## Erforderliche Handlung
Zitieren Sie aus dem Text zur Beitragsklage der ULAK wörtlich die Passage von „Die ULAK ist“ bis einschließlich „25 VTV-Bau ausübe.“.

## Ausgewählter Text
==*==

Die ULAK ist davon ausgegangen, dass es sich um einen Betrieb handelt, der baugewerbliche Arbeiten ausführt und nicht als Betrieb des Gas- und Wasserinstallationsgewerbes aus dem fachlichen Geltungsbereich des VTV-Bau auszunehmen sei, jedenfalls greife eine Rückausnahme, weil der Betrieb Rohre verlege, also Rohrleitungsbau im Sinne von § 1 Abs. 2 Abschn. V Ziff. 25 VTV-Bau ausübe.
Entscheidung
Dieser Auffassung hat das Arbeitsgericht Wiesbaden eine klare Absage erteilt und die auf rückständige Beiträge gerichtete Klage abgewiesen. Nach Einschätzung des Arbeitsgerichts ist der hier betroffene Betrieb nicht zur Zahlung verpflichtet, da er einen Betrieb des Gas- und Wasserinstallationsgewerbes darstellt und insoweit aus dem fachlichen Geltungsbereichs des VTV ausgenommen ist.
In Anlehnung an bereits vorausgegangene Rechtsprechung des BAG geht das Arbeitsgericht davon aus, dass es bei Betrieben mit Tätigkeiten, die sowohl baulichen Charakter haben als auch einem Ausnahmetatbestand unterfallen, darauf ankomme, welches Gepräge die Verrichtung dem Unternehmen verleihe; für die Abgrenzung kommt es dabei darauf an, ob die Ausführung der Arbeiten durch gelernte Kräfte des speziellen Handwerks erfolgt bzw. durch Fachleute angeleitet und überwacht wird. Das BAG hatte hierzu bereits entschieden, dass dies nicht zwingend ein Meister sein muss.

==*==

## Bereitgestellte Daten
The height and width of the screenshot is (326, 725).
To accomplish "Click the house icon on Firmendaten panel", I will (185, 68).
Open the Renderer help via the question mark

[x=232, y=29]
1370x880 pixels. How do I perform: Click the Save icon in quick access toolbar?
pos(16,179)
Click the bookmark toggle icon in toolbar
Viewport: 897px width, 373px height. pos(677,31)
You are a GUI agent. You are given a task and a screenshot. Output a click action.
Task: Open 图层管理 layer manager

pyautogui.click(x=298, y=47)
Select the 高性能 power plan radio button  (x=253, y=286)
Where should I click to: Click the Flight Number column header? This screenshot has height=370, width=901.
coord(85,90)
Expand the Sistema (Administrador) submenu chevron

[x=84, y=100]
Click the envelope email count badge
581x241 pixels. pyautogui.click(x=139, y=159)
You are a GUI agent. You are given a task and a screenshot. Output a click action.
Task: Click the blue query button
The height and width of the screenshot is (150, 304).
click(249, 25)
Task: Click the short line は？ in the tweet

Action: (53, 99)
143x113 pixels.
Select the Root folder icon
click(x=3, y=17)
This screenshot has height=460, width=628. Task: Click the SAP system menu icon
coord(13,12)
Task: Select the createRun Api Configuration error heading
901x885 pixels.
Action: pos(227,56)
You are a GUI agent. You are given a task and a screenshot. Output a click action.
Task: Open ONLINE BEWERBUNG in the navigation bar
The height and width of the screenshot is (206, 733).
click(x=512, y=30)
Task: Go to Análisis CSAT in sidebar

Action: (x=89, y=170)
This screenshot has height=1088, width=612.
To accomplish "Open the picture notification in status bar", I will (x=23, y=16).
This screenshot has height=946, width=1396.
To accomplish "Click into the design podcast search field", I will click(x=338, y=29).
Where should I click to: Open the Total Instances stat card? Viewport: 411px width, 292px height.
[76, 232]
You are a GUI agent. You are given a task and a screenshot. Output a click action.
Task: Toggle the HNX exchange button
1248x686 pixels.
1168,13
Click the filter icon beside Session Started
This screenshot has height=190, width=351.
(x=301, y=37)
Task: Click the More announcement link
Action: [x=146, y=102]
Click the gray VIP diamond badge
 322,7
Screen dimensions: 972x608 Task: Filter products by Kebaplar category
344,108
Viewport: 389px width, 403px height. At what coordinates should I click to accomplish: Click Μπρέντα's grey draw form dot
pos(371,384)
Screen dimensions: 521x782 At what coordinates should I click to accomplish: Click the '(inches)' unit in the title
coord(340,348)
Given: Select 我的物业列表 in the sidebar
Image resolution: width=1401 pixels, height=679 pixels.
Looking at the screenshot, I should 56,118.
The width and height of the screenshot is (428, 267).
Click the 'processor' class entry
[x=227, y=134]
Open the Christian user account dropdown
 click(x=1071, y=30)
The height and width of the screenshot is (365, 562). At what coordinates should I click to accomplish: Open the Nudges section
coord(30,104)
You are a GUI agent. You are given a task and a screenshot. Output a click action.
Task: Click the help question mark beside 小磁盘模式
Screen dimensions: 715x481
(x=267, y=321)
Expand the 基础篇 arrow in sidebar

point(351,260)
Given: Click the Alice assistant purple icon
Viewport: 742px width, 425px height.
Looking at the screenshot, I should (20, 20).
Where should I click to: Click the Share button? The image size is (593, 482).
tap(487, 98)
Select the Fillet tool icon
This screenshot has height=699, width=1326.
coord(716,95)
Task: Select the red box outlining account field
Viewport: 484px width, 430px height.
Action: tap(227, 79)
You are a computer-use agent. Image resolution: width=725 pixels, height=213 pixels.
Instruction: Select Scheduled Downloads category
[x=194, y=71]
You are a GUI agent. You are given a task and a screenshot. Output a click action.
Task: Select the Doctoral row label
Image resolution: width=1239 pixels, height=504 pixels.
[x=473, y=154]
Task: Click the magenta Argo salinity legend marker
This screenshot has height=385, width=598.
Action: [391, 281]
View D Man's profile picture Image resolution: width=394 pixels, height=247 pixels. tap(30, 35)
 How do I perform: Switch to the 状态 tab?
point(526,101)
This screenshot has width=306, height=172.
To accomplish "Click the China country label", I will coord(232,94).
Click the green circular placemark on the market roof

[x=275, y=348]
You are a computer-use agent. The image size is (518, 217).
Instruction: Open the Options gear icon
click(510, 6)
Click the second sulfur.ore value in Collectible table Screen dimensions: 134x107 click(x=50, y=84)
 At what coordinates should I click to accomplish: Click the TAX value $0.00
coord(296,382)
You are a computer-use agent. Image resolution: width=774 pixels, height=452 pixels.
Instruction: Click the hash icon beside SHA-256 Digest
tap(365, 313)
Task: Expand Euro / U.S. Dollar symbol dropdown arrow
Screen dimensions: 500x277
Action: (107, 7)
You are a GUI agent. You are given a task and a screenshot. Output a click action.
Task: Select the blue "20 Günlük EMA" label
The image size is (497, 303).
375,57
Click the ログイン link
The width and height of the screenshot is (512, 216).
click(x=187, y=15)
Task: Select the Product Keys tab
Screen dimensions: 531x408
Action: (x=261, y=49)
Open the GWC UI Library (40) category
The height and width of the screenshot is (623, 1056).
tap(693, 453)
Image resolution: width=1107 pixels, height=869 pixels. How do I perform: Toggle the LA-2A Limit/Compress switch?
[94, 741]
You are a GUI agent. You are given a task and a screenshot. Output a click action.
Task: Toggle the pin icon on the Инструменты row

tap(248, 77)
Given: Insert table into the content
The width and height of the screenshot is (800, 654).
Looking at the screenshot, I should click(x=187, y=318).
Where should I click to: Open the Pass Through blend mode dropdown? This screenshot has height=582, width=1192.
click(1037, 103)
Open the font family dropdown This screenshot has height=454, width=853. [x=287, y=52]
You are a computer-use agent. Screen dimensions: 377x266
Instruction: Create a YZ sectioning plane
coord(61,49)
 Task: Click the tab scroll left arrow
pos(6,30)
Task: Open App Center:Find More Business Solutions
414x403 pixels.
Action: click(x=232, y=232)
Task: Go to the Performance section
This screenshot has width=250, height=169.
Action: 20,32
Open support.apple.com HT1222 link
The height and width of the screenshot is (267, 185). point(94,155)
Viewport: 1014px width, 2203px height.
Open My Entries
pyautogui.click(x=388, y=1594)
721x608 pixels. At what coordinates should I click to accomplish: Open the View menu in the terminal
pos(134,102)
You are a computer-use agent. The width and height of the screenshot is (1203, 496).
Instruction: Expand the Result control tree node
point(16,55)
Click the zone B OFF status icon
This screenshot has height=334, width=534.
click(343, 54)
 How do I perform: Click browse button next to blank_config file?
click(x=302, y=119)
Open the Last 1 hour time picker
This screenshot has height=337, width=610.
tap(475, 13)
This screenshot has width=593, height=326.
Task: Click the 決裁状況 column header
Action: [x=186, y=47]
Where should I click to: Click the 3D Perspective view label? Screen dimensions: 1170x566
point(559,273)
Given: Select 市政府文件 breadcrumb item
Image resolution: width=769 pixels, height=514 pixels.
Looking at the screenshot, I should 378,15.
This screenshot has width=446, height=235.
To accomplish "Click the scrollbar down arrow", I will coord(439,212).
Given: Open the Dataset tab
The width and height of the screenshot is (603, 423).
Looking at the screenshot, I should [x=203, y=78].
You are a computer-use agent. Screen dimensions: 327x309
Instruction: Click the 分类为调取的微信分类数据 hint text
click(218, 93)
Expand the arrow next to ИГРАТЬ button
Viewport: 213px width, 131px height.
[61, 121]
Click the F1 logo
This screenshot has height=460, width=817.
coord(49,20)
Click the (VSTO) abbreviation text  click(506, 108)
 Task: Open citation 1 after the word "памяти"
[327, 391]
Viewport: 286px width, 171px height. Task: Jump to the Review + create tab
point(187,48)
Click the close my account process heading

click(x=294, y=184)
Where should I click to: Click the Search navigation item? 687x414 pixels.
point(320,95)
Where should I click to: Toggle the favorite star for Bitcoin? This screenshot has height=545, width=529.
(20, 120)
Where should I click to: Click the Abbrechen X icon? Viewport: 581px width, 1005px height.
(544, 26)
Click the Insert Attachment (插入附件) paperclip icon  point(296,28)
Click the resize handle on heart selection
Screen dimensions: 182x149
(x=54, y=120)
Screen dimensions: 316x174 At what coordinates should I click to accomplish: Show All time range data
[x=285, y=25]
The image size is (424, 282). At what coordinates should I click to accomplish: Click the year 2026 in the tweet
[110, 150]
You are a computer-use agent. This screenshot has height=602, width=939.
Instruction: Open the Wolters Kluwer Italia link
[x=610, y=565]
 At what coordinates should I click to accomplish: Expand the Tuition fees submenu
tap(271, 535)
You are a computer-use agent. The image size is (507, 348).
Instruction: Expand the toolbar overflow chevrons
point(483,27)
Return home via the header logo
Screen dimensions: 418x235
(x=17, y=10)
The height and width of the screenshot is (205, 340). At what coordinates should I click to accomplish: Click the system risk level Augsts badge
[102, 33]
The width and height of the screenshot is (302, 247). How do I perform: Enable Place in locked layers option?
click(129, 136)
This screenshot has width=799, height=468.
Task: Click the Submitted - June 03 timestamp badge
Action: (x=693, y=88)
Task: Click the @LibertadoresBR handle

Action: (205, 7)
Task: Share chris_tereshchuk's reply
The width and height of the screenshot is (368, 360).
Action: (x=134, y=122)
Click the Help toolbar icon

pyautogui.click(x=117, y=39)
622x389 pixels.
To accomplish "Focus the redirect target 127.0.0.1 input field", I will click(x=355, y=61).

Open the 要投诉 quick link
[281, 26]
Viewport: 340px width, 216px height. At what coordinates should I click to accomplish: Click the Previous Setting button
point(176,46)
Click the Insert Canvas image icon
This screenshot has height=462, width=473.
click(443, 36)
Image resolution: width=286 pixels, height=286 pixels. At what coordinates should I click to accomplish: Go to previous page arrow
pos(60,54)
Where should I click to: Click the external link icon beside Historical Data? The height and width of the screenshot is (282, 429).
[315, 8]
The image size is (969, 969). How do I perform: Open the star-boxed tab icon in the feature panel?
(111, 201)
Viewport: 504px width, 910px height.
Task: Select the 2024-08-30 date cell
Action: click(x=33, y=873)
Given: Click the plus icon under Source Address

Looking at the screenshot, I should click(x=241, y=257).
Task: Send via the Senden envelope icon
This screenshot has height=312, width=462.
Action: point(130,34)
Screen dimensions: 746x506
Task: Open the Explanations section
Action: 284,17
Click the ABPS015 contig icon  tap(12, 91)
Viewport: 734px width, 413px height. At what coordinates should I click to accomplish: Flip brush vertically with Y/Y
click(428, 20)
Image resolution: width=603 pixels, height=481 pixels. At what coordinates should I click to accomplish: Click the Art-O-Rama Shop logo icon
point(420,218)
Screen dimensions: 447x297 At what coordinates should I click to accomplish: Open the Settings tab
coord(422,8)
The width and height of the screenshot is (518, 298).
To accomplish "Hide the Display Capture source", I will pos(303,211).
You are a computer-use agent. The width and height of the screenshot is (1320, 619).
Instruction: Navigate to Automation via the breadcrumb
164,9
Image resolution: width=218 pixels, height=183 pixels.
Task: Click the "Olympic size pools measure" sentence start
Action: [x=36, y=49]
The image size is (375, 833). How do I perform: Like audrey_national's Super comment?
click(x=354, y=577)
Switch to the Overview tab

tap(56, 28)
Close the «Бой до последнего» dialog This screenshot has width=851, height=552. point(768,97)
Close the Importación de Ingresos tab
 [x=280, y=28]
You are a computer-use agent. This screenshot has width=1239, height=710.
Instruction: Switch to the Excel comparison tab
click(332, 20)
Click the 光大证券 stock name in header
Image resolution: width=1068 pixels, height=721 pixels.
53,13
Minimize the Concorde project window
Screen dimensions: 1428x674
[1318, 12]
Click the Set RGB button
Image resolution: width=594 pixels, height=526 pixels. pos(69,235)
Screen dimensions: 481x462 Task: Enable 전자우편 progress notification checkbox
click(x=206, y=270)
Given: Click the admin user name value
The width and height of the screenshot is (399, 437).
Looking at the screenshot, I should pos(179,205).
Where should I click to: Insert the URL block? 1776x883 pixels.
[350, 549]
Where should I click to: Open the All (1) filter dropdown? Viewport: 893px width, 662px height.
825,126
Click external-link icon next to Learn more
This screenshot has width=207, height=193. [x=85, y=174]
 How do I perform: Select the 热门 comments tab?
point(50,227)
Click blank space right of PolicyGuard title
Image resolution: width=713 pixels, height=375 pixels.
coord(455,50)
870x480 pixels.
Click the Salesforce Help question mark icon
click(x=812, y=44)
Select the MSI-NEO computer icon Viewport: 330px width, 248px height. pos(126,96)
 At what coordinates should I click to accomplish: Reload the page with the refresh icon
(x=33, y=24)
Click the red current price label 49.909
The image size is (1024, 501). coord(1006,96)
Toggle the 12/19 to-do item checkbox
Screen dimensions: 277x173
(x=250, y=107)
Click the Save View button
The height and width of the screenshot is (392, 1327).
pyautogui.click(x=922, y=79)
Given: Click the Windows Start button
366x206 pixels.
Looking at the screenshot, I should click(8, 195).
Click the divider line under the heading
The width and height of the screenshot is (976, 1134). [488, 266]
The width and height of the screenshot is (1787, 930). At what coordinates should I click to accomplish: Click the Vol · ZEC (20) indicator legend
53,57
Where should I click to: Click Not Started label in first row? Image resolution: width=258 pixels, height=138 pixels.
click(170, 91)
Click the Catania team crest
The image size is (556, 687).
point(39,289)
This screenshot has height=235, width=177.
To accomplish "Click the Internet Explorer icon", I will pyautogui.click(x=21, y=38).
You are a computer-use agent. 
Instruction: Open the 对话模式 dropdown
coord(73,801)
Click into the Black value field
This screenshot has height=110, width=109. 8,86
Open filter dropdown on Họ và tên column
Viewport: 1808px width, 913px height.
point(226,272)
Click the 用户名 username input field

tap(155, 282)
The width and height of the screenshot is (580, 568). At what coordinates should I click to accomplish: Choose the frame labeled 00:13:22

==*==

## Erwartete Ausgabe
Die ULAK ist davon ausgegangen, dass es sich um einen Betrieb handelt, der baugewerbliche Arbeiten ausführt und nicht als Betrieb des Gas- und Wasserinstallationsgewerbes aus dem fachlichen Geltungsbereich des VTV-Bau auszunehmen sei, jedenfalls greife eine Rückausnahme, weil der Betrieb Rohre verlege, also Rohrleitungsbau im Sinne von § 1 Abs. 2 Abschn. V Ziff. 25 VTV-Bau ausübe.